Yes, but no. The class mapping mechanism we currently have is really meant for people who hack JSPWiki anyway, but do not want to apply patches to track changes in the source code all the time, as even a simple reformatting might invalidate their patch.

We don't have to really to care about design here; only public APIs and public extension mechanisms.

Here's the other thing. With something so important, I don't want to just take the easy way out and say, "oh yeah, just extend it." We can't just casually hack our way around until something works. We need a scenario, some use cases, a design, and a plan. "Embedding" sounds like the scenario, but I am just guessing. What are the use cases? The plan? An enhancement request in JIRA would be a good start...

I have no idea what people are using it for, but apparently they are. And I would rather people come up with a way to do it, rather than we having to make an up-front design which might not do what people want.

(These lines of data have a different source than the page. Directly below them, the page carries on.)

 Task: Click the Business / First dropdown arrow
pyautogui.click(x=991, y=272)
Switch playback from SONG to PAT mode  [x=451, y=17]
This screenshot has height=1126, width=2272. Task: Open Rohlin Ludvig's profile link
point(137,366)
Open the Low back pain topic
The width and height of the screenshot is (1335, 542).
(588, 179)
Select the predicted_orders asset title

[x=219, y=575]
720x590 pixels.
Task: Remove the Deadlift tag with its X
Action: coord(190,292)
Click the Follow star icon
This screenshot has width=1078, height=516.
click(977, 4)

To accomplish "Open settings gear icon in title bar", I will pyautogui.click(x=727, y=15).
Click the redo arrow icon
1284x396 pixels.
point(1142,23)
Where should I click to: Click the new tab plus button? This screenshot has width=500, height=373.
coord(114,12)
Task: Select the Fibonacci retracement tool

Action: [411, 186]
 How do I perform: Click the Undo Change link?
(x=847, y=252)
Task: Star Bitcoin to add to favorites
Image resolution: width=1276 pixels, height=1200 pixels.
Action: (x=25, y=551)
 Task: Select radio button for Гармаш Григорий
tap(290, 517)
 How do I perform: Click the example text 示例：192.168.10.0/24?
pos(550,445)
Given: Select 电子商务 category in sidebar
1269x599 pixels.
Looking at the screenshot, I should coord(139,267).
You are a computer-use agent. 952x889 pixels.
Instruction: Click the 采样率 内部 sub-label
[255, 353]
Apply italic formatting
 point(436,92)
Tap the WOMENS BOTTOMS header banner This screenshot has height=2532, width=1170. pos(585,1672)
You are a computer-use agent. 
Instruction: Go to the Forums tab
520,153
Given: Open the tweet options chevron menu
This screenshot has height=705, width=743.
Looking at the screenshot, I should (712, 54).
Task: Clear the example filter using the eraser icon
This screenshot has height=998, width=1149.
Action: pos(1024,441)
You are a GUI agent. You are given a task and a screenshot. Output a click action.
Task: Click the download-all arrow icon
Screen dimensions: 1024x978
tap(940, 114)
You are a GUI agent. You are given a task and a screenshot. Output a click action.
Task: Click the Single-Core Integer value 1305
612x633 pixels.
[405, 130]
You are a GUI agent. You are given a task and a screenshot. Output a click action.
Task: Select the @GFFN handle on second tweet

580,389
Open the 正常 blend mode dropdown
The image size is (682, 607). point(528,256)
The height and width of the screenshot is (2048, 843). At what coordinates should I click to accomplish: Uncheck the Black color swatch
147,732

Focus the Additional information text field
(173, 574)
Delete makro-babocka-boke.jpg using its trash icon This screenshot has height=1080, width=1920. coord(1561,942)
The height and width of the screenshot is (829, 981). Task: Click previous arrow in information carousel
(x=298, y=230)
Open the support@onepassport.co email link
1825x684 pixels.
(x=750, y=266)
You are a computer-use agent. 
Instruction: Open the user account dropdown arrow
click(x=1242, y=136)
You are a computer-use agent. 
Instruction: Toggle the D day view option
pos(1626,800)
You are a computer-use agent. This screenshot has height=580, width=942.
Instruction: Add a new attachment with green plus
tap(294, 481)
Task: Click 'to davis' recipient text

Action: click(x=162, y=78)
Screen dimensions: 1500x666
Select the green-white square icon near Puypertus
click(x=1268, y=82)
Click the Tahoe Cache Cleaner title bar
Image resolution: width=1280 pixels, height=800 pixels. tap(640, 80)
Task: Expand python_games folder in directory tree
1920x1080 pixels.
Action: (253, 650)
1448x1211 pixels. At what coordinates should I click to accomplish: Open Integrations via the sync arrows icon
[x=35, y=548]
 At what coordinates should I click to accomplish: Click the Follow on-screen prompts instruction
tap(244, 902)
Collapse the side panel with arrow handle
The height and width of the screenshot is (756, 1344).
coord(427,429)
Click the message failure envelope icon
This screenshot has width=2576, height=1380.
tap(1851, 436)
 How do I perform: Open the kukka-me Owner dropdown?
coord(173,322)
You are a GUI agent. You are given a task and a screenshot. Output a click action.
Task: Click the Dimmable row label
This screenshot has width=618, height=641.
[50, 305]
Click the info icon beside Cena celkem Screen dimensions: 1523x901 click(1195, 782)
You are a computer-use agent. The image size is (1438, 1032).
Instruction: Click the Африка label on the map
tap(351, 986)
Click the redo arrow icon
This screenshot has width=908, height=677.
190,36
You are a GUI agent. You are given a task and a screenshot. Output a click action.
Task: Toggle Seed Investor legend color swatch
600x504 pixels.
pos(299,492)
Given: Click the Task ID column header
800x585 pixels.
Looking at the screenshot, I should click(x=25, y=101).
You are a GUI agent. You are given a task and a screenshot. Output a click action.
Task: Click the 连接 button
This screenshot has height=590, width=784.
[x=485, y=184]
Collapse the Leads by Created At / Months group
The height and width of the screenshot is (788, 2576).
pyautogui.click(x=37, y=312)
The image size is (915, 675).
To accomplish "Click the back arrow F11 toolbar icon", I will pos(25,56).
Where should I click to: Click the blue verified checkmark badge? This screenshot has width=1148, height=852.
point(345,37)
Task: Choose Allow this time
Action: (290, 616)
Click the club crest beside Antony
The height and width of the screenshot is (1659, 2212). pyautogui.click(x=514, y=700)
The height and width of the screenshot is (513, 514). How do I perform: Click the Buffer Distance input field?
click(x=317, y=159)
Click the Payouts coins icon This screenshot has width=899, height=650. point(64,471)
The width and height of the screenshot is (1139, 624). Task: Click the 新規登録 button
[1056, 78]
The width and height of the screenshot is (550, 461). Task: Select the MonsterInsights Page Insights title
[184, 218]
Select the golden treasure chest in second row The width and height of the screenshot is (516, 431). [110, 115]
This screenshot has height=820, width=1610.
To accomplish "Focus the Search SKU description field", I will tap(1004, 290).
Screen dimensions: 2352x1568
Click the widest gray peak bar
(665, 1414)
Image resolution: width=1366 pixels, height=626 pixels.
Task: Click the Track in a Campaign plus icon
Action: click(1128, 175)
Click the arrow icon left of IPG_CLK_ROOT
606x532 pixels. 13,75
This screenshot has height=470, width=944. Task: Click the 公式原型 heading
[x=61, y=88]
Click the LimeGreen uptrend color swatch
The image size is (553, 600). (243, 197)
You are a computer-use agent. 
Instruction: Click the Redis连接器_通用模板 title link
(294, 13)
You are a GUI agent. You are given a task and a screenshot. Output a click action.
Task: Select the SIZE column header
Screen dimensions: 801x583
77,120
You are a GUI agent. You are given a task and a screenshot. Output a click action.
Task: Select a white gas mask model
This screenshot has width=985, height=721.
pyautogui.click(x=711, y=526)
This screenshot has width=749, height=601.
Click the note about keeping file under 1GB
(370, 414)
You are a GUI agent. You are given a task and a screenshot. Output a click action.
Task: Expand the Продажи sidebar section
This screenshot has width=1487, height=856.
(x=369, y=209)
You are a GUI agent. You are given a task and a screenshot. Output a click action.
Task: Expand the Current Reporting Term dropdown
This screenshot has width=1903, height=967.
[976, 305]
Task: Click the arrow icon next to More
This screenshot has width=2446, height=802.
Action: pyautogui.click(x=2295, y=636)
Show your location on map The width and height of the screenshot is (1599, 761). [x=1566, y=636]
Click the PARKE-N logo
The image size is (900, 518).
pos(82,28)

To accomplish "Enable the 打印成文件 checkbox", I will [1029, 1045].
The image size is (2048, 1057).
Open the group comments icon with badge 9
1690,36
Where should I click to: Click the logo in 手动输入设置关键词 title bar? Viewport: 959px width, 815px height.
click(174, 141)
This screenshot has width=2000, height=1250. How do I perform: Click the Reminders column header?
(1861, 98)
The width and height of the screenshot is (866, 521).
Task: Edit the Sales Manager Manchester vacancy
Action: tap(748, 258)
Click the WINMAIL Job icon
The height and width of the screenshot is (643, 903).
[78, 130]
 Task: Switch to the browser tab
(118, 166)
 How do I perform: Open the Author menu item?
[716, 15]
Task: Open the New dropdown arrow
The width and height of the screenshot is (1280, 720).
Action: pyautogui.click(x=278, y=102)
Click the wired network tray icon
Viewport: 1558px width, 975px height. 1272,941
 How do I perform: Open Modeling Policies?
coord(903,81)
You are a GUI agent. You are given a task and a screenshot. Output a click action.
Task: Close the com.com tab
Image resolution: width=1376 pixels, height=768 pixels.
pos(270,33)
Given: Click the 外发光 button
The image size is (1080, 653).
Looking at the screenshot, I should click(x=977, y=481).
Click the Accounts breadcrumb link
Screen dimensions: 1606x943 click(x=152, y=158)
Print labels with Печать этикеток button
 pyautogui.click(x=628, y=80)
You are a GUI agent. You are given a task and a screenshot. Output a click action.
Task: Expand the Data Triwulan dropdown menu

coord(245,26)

I mean - it's open source. It's not us who is casually hacking around the code - it's the users. The more power they get, the better.

Having said that, I'm all for having a proper developer API and correctly designed extension mechanisms, and use cases and plans and roadmaps and releases and requirements management and all that jazz, but to me it feels somewhat odd to say to an open source hacker that "you can't extend it because we want you to extend only things that we have decided to be extensible."